After the Safari Burris took a break from FSU and returned to his junior college in New York. A year later, when he was ready to get serious again, he re-enrolled in Tallahassee. The second time around he worked harder on his studies, and on his role in the university's 200-member marching band. "It was such an awesome big band," he enthuses. "We had 25 trombones. It was incredible."
Although he still made his money putting in late nights with bar bands, school work came easier. Burris graduated in 1967 with a bachelor's degree in music education and a major in instrumental music. "I really feel like that's one of the major accomplishments of my life," he says, "to actually have graduated from FSU."
Shortly after accepting his sheepskin, he landed a teaching position at Highland Falls High School in Highland Falls, New York, just minutes from his hometown. Burris taught jazz band, concert band, marching band. The school was in the center of town, and when he took the marching band out to practice, much of the community turned out to watch. Burris would get together after school with his more-accomplished students to score avant-garde movies made by another teacher's film class. He also taught private guitar lessons at a local music store. For a while he continued to play in a band, though he was finding it increasingly difficult to summon the physical energy for all these endeavors.
Burris and Brinkman married soon after he took the job in Highland Falls (they divorced in 1974). By 1969 she had grown tired of the New York winters and persuaded her husband to give up his teaching position and move to South Florida. (He would pursue a master's degree at the University of Miami while she taught high school chorus.) They drove south the same weekend many of their friends (and some of Burris's students) were heading for the musical extravaganza and cultural turning point taking place in a neighboring town, Woodstock. Once settled at UM, Burris plunged into classical guitar, putting in long, focused hours with his instrument, all the while growing more exhausted.

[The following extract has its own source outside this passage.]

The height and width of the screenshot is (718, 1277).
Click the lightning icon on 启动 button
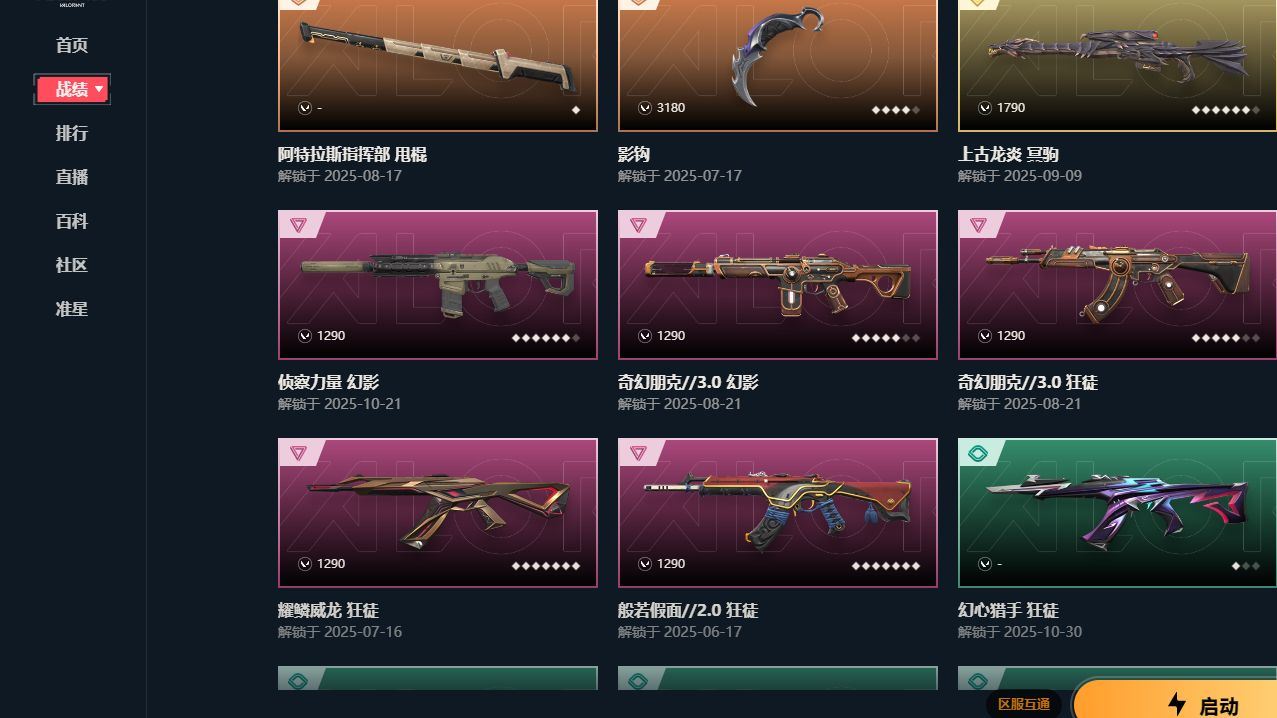click(x=1177, y=703)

"I felt like I belonged. There were other people there playing classical guitar, too, and practicing four, five, six hours a day. I did that for eighteen months," he recalls. "Those years of practicing and getting really good on an instrument, and loving every minute of it, those are times I'll never forget. I'll always remember that feeling of being totally immersed in an art, by myself. I didn't have to play with a marching band, I didn't have to play with anybody else. It was just me, making good music."
He collected his master's in January of 1971, substituted at various Dade County schools during the spring, and then accepted a job teaching guitar at Beach High, beginning in September. He's been there ever since.

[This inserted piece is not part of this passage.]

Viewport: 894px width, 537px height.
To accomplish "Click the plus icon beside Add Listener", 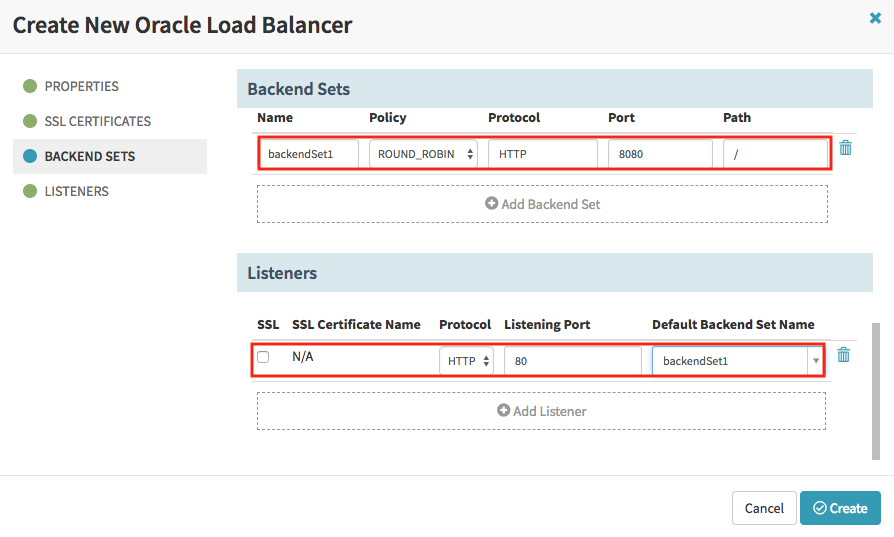I will [x=503, y=410].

Unfortunately so has his multiple sclerosis, an insidious disease that affects approximately 2.5 million people worldwide. A genetic infirmity for which there is still no cure, MS sneaks up slowly, destroying the linings that protect the nerves, making muscle control unreliable, and in severe cases, eventually impossible. MS can and does kill. Those with the disease have an average life span of twenty years after the first symptoms appear.

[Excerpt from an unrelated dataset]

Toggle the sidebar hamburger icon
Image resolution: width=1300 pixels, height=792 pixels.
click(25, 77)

A young Burris first noticed his sagging energy in the mid-Sixties. Although doctors wouldn't diagnose his problem until years later, he knew something was seriously wrong. "In '64 I had my first attack," he remembers. "I was in bed for two weeks and had numb spots in my legs." His mystery illness levied a heavy emotional toll. Before robbing him completely of the ability to walk, or even to lift a cup of coffee to his lips, the disease played head games with him. He appeared to have beaten the illness a year or two after that first bout. He would recover, he thought.